The couple moved to England so Barzman could work on the film Give Us This Day (aka, Christ in Concrete, 1949). Following his return to the United States after directing Give Us This Day, Edward Dmytryk, one of the Hollywood Ten, testified about the Barzmans to HUAC in 1951. "To get out of prison he named us and a lot of other people," said Norma Barzman in 2014. In the 1950s, the family moved to Paris, where friends included Pablo Picasso, Yves Montand, and Simone Signoret, and later southern France). Barzman did not receive credit for some films because of the Hollywood Blacklist.

His U.S. citizenship was revoked from 1954 to 1963.  His wife Norma had her passport revoked from 1951 for seven years.  The family remained abroad in London, Paris and Mougins until 1976, during which time he wrote his novels and screenplays for French and Italian films.

Death
Barzman died in Santa Monica, California, United States.

Surviving him was his wife, Norma Barzman, and seven children (including director Paolo Barzman, screenwriter Aaron Barzman, visual artist Luli Barzman, and French university professor John Barzman) and five grandchildren.

Work

Filmography
 1943: You're a Lucky Fellow, Mr. Smith
 1945: Back to Bataan
 1946: Never Say Goodbye
 1948: The Boy with Green Hair
 1949: Give Us This Day
 1952: Stranger on the Prowl (it: Imbarco a mezzanotte) 
 1952: The Faithful City
 1952: Young Man with Ideas
 1955: Oasis
 1957: Time Without Pity
 1957: He Who Must Die (fr: Celui qui doit mourir)
 1959: Blind Date (US: Chance Meeting)
 1961: El Cid
 1963: 55 Days at Peking
 1963: The Ceremony
 1964: The Fall of the Roman Empire
 1964: The Visit
 1965: The Heroes of Telemark
 1966: The Blue Max
 1969: Z—uncredited
 1972: Plot
 1974: The Martyr (ger: Sie sind frei, Doktor Korczak)
 1975: Normande

Bibliography
In 1960, Barzman emerged as a science fiction author, with his novel Out of This World. It dealt with the idea of a twin, parallel planet for Earth in the same orbit, hidden from our view by the sun. The two planets have developed almost identically from creation—but World War II never happens on the twin Earth.

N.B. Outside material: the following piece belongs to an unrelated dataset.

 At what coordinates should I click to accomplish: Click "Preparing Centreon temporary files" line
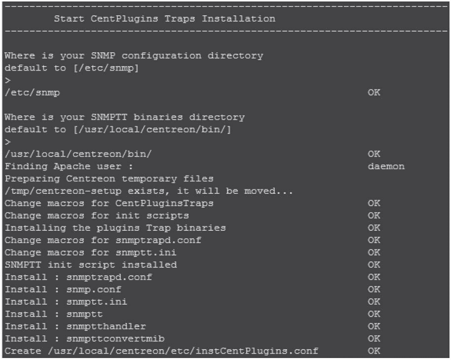coord(109,179)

 Out of This World (London: Collins, 1960) - published in the U.S. as Twinkle, Twinkle Little Star (G.P. Putnam's Sons) and subsequently in various paperback editions as Echo X; also published in Sweden as Från en annan värld
 Rich Dreams (Warner Books, 1982) - novel, written with Norma Barzman; published as a paperback original

Awards
 1985:  Order of Arts and Letters

Legacy
In addition to having several children follow him in the Arts, he received a retrospective showing of his films at the Cinematheque in 1982.

References

External sources
 Norma Barzman, The Red and the Blacklist (2003)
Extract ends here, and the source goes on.